Fun Fact! Agatha prefers the company of animals than humans. Especially the ones other people labeled as dangerous.

Agatha was in a trance by the cub's eyes. He was no longer in an attack stance but was now sitting on his hind legs with his tail swaying behind him. Their bonding was interrupted by the loud Auctioneer. "Ah! Ms. Sparrow; or should I call you Dr. Sparrow?"

"The first one will do," she answered with a stoic tone. The atmosphere suddenly turned tense to the Auctioneer as Agatha- along with Horus marched towards him. "Unlock the cage."

"Excuse me, madam?" He glanced at the guard holding an iron leash and a muzzle. Then at the cub and Agatha.

"Open the cage... and have someone bring the cage to my estate. I'm sure you already know where since you follow me on Instagram." She dropped Horus's leash, alarming both the Auctioneer and the guard.
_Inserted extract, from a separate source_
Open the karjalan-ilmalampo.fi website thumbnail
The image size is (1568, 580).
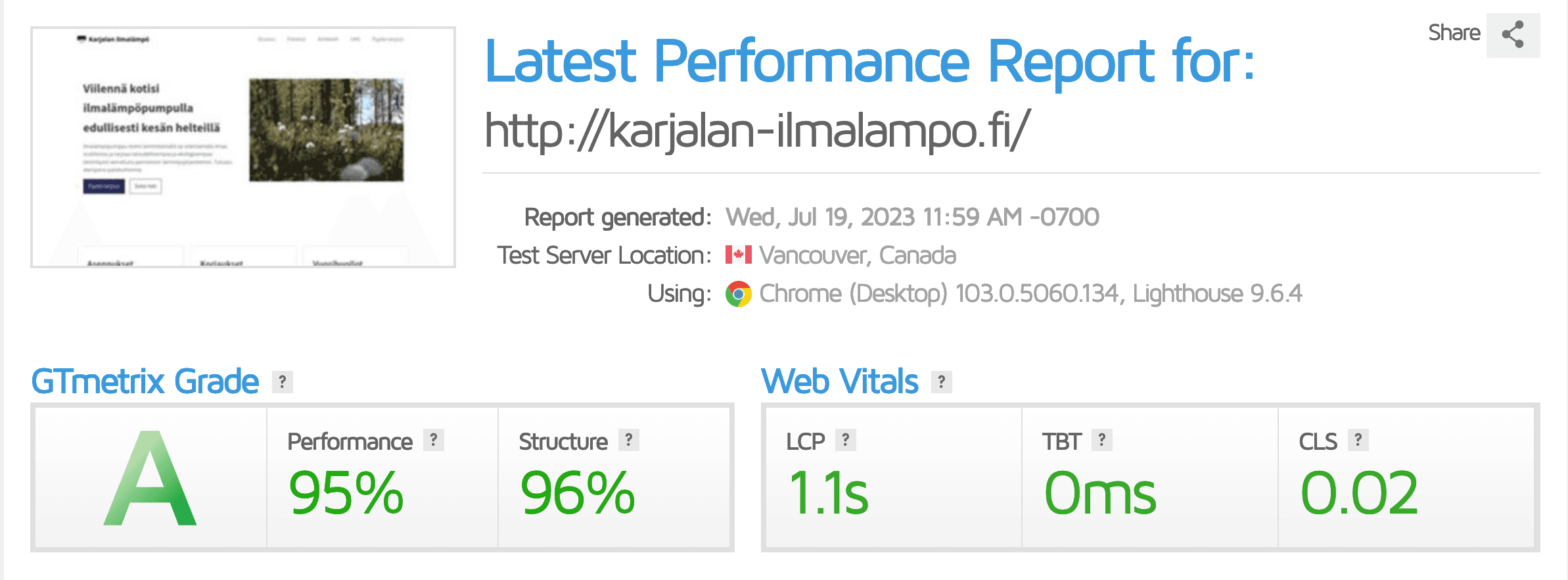tap(243, 147)
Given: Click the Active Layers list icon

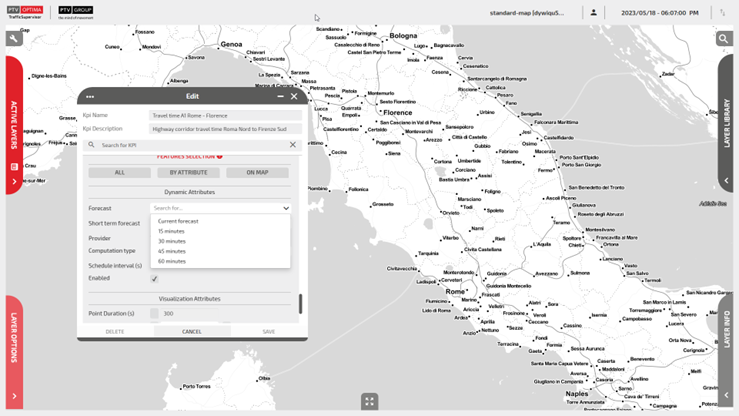Looking at the screenshot, I should pyautogui.click(x=14, y=167).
"B-but Ms. Spar- " He stuttered but yelped when the Cane Corso bared his teeth.

"Don't worry about me being eaten or killed," she mocked a smirk, "I already transferred the money on your bank account." She opened her hand to the guard. "The key please? He is mine now, so I can do whatever I want with him, can't I?"

Looking passed her, the guard saw his boss nod at him with a tight smile while glancing back and forth at the huge dog in front of him. The Auctioneer still believed that Agatha is has Mafia blood running in her veins, so in fear for his own life he couldn't say no. But even without such blood relations, Agatha is still and very lethal.
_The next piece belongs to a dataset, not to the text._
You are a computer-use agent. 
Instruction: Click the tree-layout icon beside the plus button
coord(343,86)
While the guard was handing her the key, he believed she was naïve, so he prepared the Taser gun from his pocket. She eyed it as she backed away with the key in hand. "Oh is that for you, buddy? So you can Taser yourself unconscious while this little guy mauls you?" She humorlessly laughed. "I'm kidding. You guys," she pointed at the two of them, "have no sense of humor." Little did she know, the figure behind the stage curtains chuckled at her morbid joke.

She pulled a zip-lock bag filled with raw bacon and a black harness from her purse. Horus stuck his tongue out when his mother pulled one out and offered it to the cub.

Slowly and tauntingly, he came closer. He made himself seem intimidating to everyone, but not in Agatha's eyes. In her perspective, he's just being careful, something that she isn't right now. In mere seconds the cub pounced and swung his sharp claws at her hand. She didn't retract her hand, but only pushed it in even more until what the claws hit was the sleeves of her dark coat. Her elegant, but strong coat. If it would have been any other person wearing the coat, they would have surely broken their wrist or forearm by the cub's strength. But Agatha timed the impact correctly.

She held her stare at the tiger and still waved the bacon at his face. With a high pitch roar, the cub dove in to bite her hand. This time she retracted her hand and shoved the other in. Her empty hand shot out to tickle the back of his ears as his mouth was inches away from her other.

The two- three males' attention did not waver from the two. They didn't know if she was just unbelievably lucky or skilled. But not a doubt what caused the cub to get into attack mode was the zapping Taser gun.

Agatha shushed him as he fell into her hand while purring. Using catnip with her perfume was a great idea. "Since you're very cunning and monochrome, I'm going to name you CJ or Jackie for short. Yes~ you'd like that one, huh?" She giggled in between in the end.

CJ bit into the bacon and swallowed it whole then went for her hand. His teeth weren't that sharp and with her garment, it felt like he was just nibbling her hand gently. "Oh I love you already!" She fed him another one before putting the harness on. And was relieved when it fit him just right.